Österreich reagiert anders darauf. Die heimischen Gemeinden werden - um die Defizite zu reduzieren - ihre Gebühren und Abgaben erhöhen. Die Müllabfuhr oder der Abwasserkanal werden davon nicht besser, es handelt sich ausschließlich um Geldbeschaffungsaktionen.

In der bisherigen - ausschließlich theoretischen - Debatte um Verwaltungsreformen geht es meist um die Bundesländer, denen mit der EU praktisch alle wichtigen Entscheidungen abhanden kamen.

Niemand aber schaute sich bisher die Gemeindestruktur an. Je kleinteiliger diese ist, desto defizitanfälliger. Daher hat bei den Gemeindefinanzen auch Niederösterreich ein veritables Problem.

Etliche Gemeinden stehen bereits unter Aufsicht der übergeordneten Bundesländer. Eine politische Reaktion auf das Problem steht aus. Es wird immer schwieriger für Gemeinden, Bürgermeister zu finden. Notwendige Investitionen bleiben aus, weil eine Gemeinde allein diese oft nicht bewältigen kann. Um also die parteipolitischen Strukturen in den Gemeinderäten aufrechtzuerhalten, wird sehenden Auges eine Verschlechterung des Bürgerservices hingenommen.

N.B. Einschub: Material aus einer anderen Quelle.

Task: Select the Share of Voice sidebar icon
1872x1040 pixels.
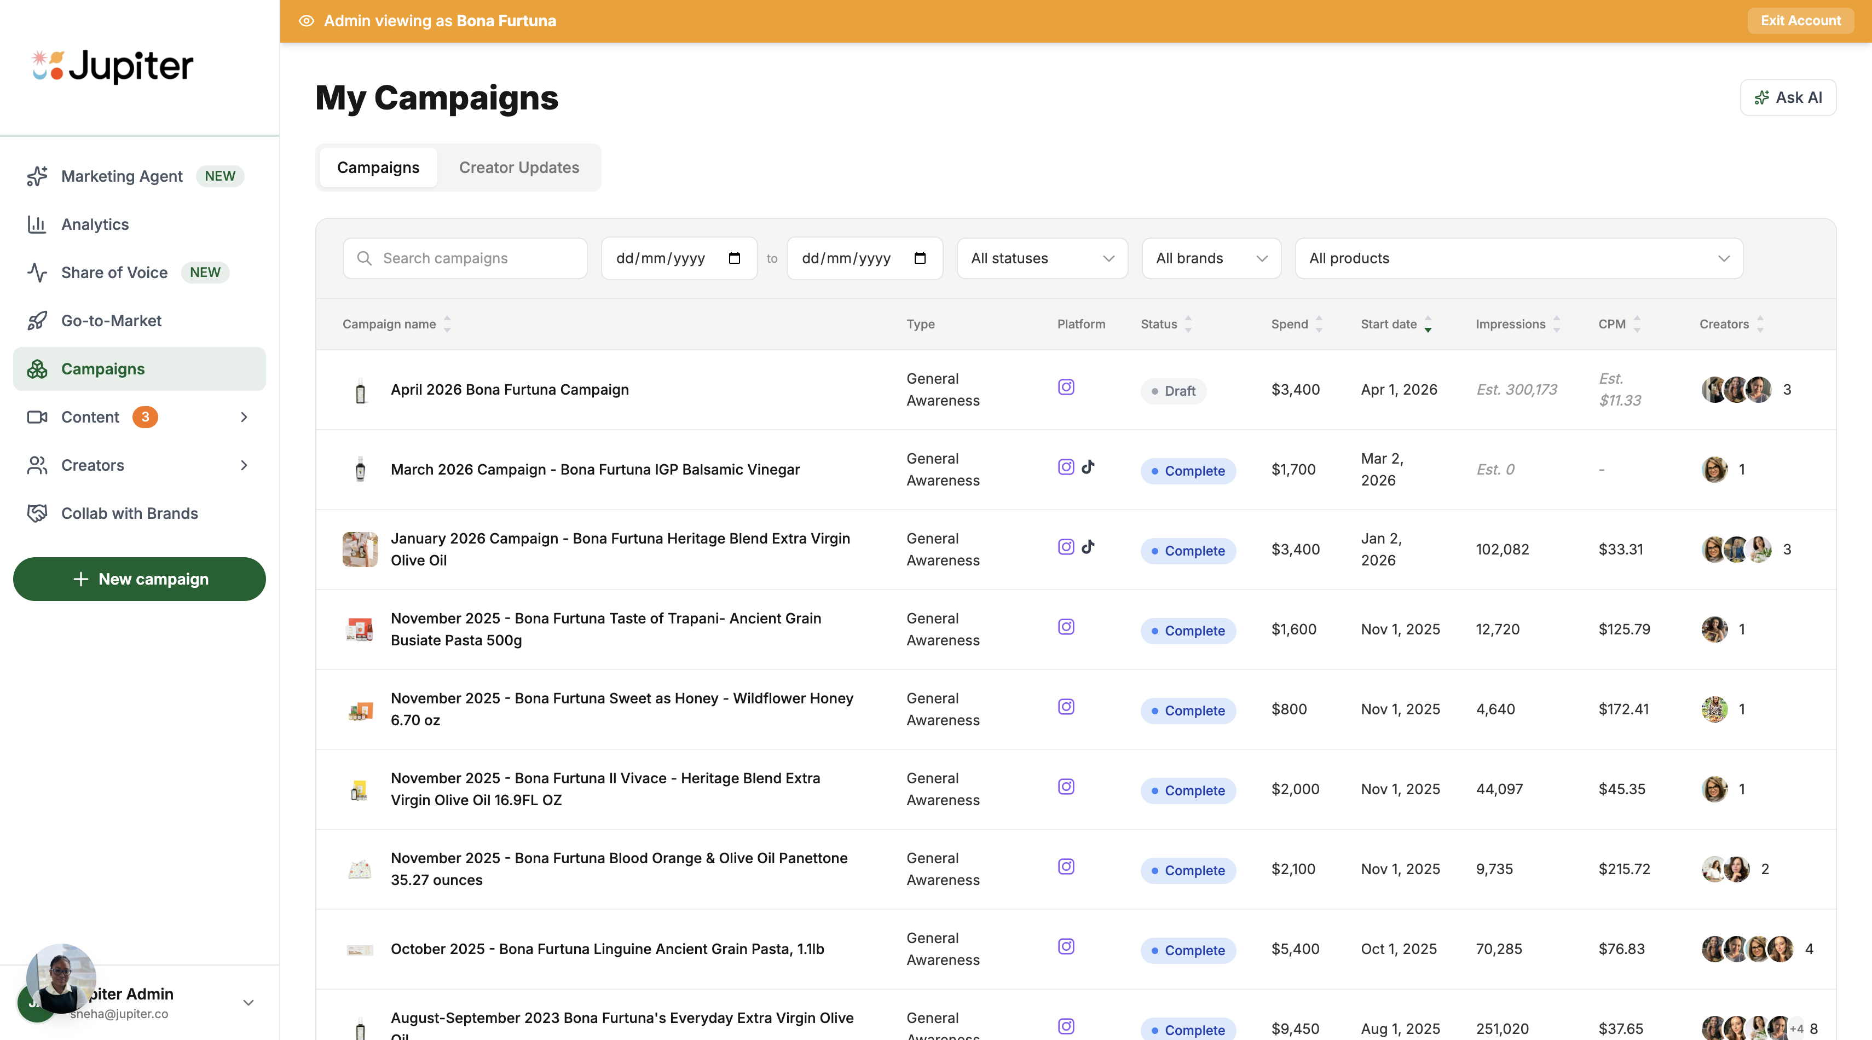Action: (x=37, y=273)
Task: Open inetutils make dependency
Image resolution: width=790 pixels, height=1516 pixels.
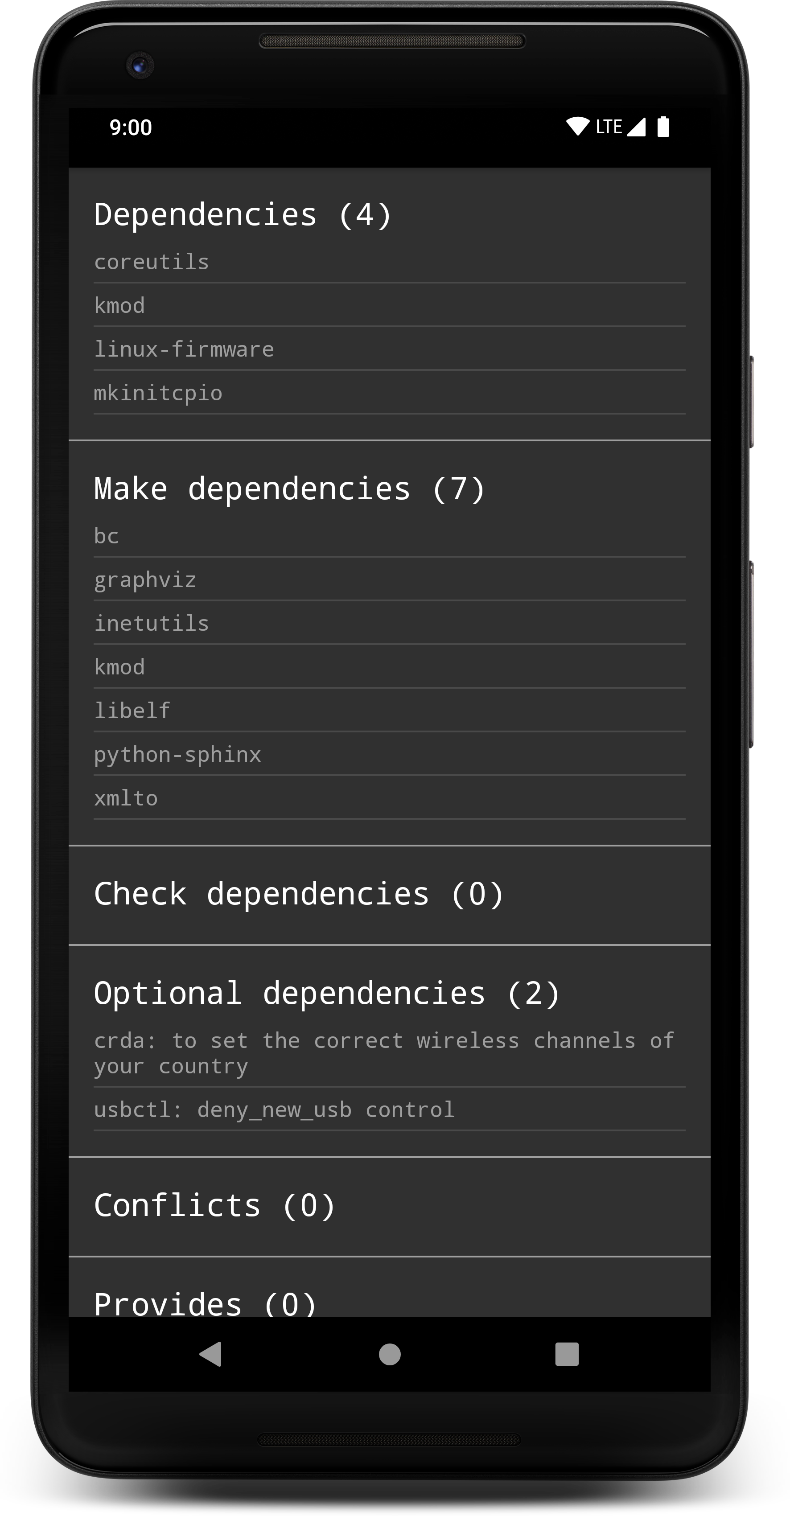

Da Bürgermeister und Rathaus aber der erste Ansprechpartner der Bürger sind, wird sich hier wohl der Zorn rascher entladen als bei der Frage zu Sinn oder Unsinn von Landtagssitzungen.

Hier ist auch die Bundespolitik gefordert, die Landesregierungen haben sich als nicht besonders innovationsfreundlich herausgestellt. Immer höhere Gebühren, bei gleichzeitiger Vernachlässigung der Investitionen in die Infrastruktur: Das ist nicht besonders bürgernahe und auch nicht wirtschaftsfreundlich. Und es ist auch der Stoff, aus dem künftige Wahlniederlagen gemacht sind.